Amanita phalloides
Two residents of an elderly care center are dead and four people are in
the hospital after a caregiver allegedly served soup made from
poisonous wild mushrooms.
The deceased victims are 86-year-old Barbara Lopes and 73-year-old
Teresa Olesniewicz, who lived at the Gold Age Villa in Loomis, Calif.,
according to the Sacramento Bee. A caregiver reportedly foraged mushrooms on the grounds of the senior living center before using them in a meal.

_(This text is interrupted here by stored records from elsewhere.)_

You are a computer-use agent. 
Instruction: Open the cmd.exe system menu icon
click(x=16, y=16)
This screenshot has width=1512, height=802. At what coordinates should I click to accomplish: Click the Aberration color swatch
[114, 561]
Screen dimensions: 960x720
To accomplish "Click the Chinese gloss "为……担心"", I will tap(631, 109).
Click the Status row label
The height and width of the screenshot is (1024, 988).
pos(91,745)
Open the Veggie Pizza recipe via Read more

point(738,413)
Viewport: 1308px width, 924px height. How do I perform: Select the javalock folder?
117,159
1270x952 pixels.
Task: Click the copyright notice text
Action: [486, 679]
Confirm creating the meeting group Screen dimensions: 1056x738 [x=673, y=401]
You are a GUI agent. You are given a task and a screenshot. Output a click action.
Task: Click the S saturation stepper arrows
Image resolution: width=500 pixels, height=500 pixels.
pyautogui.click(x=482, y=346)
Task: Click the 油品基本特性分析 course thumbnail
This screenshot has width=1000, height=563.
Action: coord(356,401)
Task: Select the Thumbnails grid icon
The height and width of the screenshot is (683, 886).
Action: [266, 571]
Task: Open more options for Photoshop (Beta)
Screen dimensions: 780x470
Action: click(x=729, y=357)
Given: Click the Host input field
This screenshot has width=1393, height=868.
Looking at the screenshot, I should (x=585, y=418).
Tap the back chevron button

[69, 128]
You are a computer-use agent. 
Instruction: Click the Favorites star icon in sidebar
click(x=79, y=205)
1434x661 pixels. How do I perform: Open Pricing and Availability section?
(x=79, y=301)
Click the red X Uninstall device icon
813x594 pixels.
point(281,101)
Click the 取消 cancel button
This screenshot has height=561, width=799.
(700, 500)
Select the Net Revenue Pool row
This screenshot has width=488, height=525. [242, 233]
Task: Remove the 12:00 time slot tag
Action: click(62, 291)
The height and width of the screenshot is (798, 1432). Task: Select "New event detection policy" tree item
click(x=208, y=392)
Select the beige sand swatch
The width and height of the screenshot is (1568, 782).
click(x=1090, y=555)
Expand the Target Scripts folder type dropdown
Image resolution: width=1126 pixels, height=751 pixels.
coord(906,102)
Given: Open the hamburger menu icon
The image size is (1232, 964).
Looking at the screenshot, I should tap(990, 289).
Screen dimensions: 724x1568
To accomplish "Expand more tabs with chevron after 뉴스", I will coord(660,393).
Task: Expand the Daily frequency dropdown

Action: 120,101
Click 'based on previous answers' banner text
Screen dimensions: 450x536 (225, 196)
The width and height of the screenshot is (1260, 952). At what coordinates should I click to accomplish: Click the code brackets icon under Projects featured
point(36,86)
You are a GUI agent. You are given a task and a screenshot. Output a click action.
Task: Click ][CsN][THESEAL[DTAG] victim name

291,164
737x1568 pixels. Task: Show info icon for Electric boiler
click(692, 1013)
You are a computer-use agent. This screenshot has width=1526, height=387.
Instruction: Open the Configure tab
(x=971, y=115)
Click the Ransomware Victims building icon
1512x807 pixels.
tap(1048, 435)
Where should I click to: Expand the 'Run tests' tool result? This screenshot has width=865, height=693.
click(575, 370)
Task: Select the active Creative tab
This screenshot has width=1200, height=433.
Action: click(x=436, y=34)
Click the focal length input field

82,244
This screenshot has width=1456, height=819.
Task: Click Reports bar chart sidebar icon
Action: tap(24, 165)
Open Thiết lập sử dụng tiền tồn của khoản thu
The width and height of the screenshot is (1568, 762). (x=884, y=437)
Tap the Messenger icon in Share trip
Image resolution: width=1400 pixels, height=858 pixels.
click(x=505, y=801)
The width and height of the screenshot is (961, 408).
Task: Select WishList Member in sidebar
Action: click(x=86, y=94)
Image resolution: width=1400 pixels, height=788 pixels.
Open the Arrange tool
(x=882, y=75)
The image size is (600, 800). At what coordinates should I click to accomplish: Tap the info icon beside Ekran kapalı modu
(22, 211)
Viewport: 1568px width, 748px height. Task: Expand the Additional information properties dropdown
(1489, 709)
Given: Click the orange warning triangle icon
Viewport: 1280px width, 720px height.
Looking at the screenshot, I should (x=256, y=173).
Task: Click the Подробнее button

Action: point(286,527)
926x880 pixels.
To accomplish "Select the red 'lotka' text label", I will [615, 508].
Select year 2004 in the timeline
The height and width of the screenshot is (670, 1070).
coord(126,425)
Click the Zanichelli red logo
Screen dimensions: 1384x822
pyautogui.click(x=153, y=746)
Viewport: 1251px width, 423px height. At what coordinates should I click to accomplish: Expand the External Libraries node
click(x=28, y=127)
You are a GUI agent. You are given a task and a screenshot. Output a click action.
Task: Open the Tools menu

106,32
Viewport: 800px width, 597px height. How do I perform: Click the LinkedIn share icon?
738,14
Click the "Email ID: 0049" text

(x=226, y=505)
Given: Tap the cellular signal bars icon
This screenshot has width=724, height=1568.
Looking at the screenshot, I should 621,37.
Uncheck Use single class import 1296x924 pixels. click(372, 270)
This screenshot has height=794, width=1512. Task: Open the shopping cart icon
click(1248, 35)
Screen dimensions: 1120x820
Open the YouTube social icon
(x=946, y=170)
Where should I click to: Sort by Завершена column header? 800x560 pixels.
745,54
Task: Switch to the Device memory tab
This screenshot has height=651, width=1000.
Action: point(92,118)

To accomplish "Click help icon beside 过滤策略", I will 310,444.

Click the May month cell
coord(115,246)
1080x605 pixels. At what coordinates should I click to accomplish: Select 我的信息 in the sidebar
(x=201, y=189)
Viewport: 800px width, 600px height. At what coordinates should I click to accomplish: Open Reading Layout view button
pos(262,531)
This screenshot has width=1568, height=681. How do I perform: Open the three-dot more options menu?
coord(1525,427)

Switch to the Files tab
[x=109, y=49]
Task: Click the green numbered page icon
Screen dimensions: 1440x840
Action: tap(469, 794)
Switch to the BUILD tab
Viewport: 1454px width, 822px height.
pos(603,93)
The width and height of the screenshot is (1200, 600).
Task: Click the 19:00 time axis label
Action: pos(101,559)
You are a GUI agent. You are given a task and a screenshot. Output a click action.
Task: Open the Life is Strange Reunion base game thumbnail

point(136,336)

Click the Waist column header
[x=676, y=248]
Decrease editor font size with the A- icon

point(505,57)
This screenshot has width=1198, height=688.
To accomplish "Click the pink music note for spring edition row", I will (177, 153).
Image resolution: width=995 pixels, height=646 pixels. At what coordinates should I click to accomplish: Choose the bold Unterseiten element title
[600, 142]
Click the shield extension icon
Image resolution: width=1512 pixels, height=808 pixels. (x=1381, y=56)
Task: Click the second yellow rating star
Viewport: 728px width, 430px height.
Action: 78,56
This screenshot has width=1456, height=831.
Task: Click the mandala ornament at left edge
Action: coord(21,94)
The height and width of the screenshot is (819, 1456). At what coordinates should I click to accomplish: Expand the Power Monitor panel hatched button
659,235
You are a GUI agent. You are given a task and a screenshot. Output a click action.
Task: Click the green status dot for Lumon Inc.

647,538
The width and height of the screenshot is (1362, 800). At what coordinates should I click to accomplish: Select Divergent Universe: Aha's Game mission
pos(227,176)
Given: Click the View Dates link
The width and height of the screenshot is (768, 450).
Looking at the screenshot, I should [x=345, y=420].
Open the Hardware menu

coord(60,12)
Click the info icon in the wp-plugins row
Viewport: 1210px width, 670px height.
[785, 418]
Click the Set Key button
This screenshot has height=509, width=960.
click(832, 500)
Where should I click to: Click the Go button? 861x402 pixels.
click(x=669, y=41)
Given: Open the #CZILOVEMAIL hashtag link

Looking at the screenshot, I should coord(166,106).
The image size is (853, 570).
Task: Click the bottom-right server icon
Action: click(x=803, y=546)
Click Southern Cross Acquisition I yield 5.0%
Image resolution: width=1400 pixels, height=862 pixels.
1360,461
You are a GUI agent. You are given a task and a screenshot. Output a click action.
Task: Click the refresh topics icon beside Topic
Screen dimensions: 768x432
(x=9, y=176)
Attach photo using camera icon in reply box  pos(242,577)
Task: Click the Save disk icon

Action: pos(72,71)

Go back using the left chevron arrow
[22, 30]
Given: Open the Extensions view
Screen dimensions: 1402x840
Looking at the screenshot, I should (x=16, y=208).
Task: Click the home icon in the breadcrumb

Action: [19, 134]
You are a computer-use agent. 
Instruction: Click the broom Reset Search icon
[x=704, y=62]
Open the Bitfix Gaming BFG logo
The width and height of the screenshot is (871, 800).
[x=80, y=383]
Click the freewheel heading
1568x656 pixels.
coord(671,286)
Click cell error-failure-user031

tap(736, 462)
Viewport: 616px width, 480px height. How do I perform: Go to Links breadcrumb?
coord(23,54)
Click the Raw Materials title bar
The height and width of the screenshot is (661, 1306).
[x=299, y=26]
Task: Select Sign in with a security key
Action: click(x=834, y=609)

The poisonings are believed to be accidental, and the caregiver who
allegedly prepared the soup is one of the people hospitalized, Sheriff's
Lt. Mark Reed told the Associated Press. The three others hospitalized
were elderly residents of the Gold Age Villa.
The variety of poisonous mushrooms that were used in the soup is yet
unknown, but Dr. Todd Mitchell, a Santa Cruz, Calif., doctor who is
reportedly consulting on treatment of one of the patients, told NBC News
that the patient is suffering from amatoxin poisoning. [10 Most Common Poisonous Plants]
Multiple mushroom species in California contain the poison, which
accounts for 90 percent of mushroom-related fatalities and leads to
liver failure if untreated, according to a 2010 paper on amatoxin in the
journal Toxicon. But the mushroom responsible for the most deaths, in
California and worldwide, is Amanita phalloides, or the death
cap. The non-native species bears a treacherous resemblance to a few
edible varieties, but it packs a potentially fatal dose of amatoxin in
as little as 1.1 ounces (30 grams), or roughly half a mushroom cap.